Task goal ▸ Look for "asked" in each line of the entries, and return the matching lines.

=== Working data ===

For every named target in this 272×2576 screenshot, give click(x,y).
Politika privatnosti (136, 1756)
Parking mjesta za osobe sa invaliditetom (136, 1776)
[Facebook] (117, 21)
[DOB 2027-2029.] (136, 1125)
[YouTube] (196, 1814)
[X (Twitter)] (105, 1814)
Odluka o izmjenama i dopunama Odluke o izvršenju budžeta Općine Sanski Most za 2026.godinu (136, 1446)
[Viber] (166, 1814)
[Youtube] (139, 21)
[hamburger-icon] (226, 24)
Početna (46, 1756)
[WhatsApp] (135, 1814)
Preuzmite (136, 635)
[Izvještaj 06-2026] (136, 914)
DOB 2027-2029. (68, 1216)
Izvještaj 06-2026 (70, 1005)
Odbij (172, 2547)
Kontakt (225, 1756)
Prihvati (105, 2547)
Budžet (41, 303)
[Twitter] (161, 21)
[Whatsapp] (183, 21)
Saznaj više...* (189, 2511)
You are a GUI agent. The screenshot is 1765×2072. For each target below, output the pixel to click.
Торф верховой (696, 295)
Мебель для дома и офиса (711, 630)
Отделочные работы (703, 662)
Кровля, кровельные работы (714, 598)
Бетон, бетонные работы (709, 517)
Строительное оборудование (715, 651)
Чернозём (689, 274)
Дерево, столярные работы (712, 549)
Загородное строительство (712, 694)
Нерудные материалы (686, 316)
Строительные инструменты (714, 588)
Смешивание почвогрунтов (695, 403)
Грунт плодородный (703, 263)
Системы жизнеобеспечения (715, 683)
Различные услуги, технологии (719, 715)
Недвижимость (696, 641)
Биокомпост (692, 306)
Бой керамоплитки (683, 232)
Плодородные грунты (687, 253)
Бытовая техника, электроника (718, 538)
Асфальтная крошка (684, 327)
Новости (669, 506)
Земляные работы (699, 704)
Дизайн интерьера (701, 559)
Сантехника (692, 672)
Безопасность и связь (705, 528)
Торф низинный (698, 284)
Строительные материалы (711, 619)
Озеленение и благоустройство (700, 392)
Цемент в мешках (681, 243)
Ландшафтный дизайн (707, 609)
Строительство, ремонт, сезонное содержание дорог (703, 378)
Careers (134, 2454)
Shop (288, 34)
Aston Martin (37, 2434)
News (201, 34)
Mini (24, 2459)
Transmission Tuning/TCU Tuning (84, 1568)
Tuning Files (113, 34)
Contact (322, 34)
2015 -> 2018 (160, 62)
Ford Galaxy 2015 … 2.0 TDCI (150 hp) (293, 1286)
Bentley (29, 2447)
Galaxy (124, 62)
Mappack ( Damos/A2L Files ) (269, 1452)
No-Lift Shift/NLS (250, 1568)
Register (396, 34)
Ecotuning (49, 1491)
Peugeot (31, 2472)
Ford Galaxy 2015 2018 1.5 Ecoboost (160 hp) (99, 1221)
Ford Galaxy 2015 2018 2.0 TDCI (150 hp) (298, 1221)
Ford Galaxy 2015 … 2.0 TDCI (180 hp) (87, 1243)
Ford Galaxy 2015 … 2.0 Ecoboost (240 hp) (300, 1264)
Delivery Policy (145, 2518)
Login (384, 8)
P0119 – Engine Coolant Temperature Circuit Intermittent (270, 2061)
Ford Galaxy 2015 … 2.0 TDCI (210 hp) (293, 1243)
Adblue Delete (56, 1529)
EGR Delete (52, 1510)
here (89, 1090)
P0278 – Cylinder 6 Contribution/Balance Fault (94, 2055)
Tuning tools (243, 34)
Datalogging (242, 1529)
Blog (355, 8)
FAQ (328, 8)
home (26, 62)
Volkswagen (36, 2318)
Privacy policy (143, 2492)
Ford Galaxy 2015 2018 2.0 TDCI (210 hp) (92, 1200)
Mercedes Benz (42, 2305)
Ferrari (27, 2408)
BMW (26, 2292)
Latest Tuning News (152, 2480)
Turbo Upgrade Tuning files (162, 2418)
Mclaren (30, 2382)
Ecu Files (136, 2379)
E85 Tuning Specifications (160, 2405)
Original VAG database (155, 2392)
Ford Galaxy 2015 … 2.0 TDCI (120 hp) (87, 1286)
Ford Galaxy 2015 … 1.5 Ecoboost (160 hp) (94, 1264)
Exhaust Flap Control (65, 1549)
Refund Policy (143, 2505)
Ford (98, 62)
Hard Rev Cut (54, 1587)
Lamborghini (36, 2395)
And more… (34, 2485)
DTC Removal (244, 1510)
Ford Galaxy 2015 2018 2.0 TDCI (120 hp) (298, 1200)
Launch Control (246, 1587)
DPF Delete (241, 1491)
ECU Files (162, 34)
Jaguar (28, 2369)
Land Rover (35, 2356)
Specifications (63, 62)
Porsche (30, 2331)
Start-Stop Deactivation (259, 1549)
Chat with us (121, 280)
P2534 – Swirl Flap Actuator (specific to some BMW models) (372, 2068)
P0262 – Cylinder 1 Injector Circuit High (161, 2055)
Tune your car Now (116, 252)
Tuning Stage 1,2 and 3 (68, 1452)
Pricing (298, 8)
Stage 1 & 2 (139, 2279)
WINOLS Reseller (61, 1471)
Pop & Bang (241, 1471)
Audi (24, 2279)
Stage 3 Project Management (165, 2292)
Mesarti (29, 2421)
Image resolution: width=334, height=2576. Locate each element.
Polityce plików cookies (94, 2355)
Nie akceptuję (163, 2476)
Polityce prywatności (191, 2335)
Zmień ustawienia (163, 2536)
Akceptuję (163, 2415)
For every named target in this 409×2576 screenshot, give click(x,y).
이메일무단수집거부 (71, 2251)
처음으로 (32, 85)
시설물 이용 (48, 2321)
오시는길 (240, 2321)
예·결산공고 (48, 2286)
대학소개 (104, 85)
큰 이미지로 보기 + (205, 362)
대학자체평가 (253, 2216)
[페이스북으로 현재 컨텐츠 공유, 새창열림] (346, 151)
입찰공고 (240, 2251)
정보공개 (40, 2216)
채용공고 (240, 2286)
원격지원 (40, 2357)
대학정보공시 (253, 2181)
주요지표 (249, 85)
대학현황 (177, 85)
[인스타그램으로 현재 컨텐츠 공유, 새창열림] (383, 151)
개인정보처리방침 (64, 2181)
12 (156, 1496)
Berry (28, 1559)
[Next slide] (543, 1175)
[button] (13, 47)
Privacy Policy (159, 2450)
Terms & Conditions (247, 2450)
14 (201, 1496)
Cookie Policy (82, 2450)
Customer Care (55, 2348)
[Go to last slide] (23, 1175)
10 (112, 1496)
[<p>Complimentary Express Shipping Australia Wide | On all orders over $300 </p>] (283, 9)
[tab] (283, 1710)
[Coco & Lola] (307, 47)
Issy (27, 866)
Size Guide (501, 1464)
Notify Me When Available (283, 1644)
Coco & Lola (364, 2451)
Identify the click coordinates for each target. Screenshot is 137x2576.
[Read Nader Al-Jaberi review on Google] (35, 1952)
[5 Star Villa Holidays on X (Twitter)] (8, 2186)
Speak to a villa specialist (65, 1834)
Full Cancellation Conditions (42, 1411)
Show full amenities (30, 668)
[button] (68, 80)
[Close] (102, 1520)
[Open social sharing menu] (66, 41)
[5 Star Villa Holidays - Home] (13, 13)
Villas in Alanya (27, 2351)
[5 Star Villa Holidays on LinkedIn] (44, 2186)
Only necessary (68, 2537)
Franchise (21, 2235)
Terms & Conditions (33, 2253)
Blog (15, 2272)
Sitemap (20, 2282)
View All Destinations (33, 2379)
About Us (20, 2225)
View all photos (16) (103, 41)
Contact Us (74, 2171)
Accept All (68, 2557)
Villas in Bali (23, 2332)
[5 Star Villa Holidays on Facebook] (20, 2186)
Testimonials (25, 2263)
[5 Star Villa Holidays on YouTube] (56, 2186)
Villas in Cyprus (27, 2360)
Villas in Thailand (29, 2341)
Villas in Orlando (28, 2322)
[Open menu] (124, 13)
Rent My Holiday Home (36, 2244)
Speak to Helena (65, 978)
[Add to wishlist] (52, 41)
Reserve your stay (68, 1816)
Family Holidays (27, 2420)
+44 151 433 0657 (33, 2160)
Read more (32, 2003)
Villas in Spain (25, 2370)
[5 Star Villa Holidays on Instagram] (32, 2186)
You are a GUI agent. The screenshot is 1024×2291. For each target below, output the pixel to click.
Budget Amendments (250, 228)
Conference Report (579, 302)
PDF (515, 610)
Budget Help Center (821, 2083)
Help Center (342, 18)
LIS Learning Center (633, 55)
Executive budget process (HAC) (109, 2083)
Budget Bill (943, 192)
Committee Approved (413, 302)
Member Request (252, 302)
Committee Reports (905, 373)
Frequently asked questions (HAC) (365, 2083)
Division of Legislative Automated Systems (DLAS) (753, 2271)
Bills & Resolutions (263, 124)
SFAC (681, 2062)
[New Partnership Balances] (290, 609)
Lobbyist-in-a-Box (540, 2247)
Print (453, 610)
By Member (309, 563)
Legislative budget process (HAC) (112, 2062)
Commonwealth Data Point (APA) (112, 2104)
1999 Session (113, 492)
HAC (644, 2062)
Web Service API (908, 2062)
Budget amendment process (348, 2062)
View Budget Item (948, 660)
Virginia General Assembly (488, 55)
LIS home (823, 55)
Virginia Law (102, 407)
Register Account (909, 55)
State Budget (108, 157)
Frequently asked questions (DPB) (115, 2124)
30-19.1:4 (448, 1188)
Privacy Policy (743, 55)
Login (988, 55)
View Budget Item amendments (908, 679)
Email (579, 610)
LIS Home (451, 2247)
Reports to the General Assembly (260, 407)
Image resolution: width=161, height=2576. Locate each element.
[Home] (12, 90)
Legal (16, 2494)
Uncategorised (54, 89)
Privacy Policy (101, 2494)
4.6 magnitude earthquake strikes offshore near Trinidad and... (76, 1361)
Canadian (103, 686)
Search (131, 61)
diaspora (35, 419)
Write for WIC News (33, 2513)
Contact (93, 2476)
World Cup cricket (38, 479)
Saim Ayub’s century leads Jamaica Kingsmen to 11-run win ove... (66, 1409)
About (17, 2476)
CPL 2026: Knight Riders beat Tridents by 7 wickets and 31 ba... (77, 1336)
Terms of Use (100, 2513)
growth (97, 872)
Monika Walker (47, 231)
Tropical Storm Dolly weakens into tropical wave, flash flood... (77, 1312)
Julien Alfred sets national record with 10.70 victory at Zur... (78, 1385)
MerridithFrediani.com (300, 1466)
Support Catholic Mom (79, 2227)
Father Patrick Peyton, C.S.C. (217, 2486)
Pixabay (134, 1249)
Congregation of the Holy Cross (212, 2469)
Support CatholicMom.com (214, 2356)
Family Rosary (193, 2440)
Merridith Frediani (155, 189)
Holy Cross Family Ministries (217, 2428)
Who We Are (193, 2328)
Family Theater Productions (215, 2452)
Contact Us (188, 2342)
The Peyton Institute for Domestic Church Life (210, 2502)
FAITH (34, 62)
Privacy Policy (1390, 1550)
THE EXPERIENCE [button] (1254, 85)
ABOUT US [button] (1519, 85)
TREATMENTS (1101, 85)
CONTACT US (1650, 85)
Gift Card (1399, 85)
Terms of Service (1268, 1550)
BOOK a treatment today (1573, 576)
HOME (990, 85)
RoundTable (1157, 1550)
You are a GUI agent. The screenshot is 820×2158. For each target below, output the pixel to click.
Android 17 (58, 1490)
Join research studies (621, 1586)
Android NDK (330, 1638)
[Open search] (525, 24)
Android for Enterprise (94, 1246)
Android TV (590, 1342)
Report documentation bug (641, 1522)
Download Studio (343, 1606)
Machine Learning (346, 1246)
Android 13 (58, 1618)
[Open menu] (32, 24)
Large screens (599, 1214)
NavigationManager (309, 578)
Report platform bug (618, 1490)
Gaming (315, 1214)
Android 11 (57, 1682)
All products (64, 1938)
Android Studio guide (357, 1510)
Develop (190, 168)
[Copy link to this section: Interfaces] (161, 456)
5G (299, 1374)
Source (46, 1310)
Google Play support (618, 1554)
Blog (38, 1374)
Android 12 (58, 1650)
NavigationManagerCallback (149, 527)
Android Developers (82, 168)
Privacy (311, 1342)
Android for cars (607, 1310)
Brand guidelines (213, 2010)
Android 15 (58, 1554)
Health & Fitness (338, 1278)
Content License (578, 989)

===

Expected output ▸
Frequently asked questions (HAC) (365, 2083)
Frequently asked questions (DPB) (115, 2124)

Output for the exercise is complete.